Le choc météorologique en Inde met les marchés du riz en alerte
Des pluies de mousson inférieures à la normale et une superficie kharif réduite pourraient diminuer la production de riz indienne d’environ 10 Mt, resserrant l’offre mondiale et soutenant les prix à l’exportation jusqu’à la fin de 2026.
Prix
Les cotations indiennes à l’exportation ont atteint leurs niveaux les plus élevés depuis plus d’un an, les opérateurs intégrant une perte de production d’environ 6,5 % et un excédent exportable plus limité. Les prix de gros intérieurs se renforcent également, dans l’anticipation d’arrivées kharif moins importantes.
Les indications FOB de New Delhi en EUR restent fermes, les qualités basmati et spéciales surperformant nettement le riz étuvé de qualité inférieure. Au Vietnam, les références à l’exportation continuent de se négocier à des sommets de plusieurs mois en USD, reflétant une offre régionale limitée et une demande soutenue en provenance d’Asie et d’Afrique.

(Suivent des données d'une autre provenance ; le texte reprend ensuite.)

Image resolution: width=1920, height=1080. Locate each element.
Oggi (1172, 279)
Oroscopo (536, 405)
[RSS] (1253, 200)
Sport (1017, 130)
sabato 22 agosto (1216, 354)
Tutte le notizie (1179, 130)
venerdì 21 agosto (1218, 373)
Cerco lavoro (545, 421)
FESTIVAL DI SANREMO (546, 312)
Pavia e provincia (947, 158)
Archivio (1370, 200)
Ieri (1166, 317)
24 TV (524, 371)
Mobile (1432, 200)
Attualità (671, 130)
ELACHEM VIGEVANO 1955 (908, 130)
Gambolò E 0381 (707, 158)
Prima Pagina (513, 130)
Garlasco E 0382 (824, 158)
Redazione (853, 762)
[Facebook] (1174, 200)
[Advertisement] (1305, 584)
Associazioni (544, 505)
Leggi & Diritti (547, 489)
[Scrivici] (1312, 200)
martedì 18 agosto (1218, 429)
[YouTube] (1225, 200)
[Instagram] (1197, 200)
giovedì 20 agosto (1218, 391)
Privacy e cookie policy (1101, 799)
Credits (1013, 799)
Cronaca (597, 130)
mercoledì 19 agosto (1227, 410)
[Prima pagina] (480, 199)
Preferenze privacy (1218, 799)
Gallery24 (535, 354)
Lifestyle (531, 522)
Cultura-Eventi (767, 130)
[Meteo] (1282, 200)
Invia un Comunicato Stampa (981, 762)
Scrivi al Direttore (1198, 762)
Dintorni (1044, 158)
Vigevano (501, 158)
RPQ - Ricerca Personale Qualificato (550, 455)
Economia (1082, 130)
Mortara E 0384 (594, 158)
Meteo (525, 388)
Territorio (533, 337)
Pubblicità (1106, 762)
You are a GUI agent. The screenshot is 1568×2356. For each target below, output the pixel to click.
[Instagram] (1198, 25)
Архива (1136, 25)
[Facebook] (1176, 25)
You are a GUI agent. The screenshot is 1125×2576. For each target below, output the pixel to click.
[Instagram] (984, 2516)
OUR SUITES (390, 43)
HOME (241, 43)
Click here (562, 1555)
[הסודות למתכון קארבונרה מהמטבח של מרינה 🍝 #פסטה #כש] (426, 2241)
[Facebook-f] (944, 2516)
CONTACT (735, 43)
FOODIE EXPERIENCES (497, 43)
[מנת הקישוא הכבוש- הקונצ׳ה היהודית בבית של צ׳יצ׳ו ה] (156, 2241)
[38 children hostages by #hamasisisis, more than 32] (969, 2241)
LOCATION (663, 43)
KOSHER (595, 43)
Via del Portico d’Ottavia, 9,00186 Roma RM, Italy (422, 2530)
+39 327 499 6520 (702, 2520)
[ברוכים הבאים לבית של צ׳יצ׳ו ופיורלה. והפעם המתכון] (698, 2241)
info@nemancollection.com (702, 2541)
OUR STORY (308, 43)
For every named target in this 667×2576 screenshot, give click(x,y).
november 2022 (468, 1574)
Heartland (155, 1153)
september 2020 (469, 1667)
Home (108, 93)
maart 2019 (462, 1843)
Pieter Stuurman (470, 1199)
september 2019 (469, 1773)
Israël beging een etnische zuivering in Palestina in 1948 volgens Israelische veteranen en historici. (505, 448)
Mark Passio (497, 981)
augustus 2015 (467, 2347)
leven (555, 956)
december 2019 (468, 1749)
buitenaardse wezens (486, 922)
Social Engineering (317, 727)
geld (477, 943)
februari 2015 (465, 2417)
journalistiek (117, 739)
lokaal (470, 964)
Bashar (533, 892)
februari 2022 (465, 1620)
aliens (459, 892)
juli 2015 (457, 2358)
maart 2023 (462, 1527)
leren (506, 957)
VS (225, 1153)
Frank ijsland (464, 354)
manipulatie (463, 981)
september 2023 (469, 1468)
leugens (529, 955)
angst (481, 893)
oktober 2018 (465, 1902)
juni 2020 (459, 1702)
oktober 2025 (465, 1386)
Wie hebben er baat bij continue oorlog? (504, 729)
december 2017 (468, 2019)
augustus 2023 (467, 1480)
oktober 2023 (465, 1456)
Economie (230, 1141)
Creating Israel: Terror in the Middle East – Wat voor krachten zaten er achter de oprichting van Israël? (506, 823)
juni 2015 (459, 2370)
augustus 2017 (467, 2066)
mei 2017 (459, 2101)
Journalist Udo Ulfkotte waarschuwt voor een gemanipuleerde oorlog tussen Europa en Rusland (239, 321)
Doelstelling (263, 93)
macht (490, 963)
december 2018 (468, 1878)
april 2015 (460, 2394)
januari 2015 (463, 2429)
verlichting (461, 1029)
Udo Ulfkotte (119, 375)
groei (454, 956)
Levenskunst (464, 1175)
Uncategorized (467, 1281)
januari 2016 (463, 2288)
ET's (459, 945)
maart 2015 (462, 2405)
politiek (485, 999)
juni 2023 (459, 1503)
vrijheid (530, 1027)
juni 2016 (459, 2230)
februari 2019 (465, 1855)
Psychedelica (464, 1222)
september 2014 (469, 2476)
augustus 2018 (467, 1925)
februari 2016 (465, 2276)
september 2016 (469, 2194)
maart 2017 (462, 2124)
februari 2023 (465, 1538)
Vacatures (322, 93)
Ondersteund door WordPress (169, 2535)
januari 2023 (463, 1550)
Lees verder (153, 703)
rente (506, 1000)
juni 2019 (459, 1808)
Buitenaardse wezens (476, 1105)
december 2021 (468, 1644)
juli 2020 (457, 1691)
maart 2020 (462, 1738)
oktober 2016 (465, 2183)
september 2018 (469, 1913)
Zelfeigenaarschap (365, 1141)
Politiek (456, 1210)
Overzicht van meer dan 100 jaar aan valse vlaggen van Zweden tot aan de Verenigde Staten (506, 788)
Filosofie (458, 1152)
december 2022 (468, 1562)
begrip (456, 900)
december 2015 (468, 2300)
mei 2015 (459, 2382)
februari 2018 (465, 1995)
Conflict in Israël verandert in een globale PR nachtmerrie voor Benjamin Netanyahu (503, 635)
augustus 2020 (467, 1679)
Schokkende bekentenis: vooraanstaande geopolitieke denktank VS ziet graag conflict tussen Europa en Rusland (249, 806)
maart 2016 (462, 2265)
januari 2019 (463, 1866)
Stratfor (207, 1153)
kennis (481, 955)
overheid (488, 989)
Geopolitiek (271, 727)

| Origine | Type | Livraison | Dernier prix (EUR) | Évolution vs. fin août |
|---|---|---|---|---|
| Inde – New Delhi | Riz, tout étuvé, PR11 | FOB | 0.32 | Stable vs. 0.32 |
| Inde – New Delhi | Riz, tout étuvé, Sharbati | FOB | 0.45 | Inchangé vs. 0.45 |
| Inde – New Delhi | Riz, tout étuvé, 1121 étuvé | FOB | 0.70 | Inchangé vs. 0.70 |
| Vietnam – Hanoï | Riz, blanc long 5 % | FOB | 0.33 | Légèrement inférieur vs. 0.35 |
| Vietnam – Hanoï | Riz, jasmin | FOB | 0.35 | Légèrement inférieur vs. 0.36 |
Offre et demande
L’Inde, premier producteur et exportateur mondial de riz, fait face cette année à une perte de production potentielle de 10 millions de tonnes, soit environ 6,5 % de moins que la récolte record de l’an dernier. Les précipitations de mousson depuis le 1er juin sont environ 15 % inférieures à la normale, avec des déficits proches de 42 % dans certaines grandes régions rizicoles, ce qui dégrade les perspectives de rendement et réduit les superficies plantées.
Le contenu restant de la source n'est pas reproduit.